This expedited process is intended to hasten the development and review of new drugs that address serious conditions with unmet medical needs.
The FDA established this procedure to facilitate the earlier delivery of significant new medications to patients, encompassing a wide array of serious diseases.
SAR446597 works by delivering genetic material that encodes two antibody fragments targeting key components of the complement pathway. By inhibiting C1s in the classical pathway and factor Bb in the alternative pathway, this dual-targeting strategy offers sustained complement suppression within the retina.
Sanofi is preparing to initiate a Phase I/II study assessing SAR446597’s tolerability, safety and efficacy.

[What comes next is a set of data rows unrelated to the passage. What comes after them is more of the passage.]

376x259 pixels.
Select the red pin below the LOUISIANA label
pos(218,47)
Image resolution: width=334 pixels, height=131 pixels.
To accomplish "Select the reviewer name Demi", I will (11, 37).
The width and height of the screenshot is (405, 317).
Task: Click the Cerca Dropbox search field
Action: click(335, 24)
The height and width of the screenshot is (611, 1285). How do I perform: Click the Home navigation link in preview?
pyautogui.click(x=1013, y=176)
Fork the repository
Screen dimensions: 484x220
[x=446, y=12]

Additionally, the company is currently conducting research on another intravitreal gene therapy named SAR402663 in a Phase I/II trial aimed at treating patients with neovascular wet AMD.
AMD is a progressive retinal degeneration that affects an estimated 200 million individuals worldwide.

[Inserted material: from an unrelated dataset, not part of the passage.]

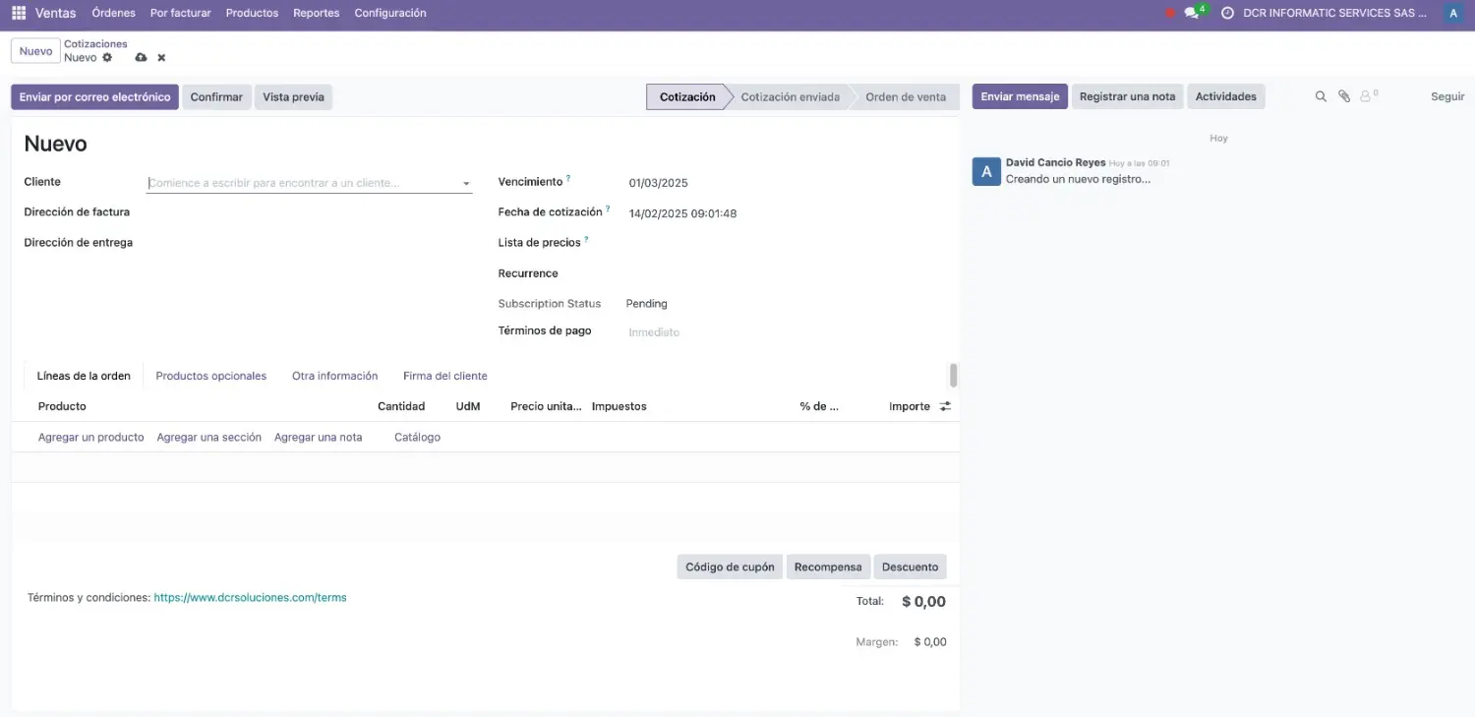1475x717 pixels.
Task: Open the Configuración menu
Action: click(x=390, y=14)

GA is an advanced stage of dry AMD, which is characterised by progressive growth of irreversible atrophic lesions resulting from the degeneration of retinal cells, which ultimately causes permanent vision loss.
Sanofi is an R&D-focused, AI-driven biopharmaceutical company and is researching therapies for conditions such as multiple sclerosis, chronic inflammatory demyelinating polyneuropathy, Alzheimer’s disease, Parkinson’s disease, and age-related macular degeneration.
With a focus on emerging scientific innovations, Sanofi is also exploring new treatments for retinal diseases linked to immune system disorders.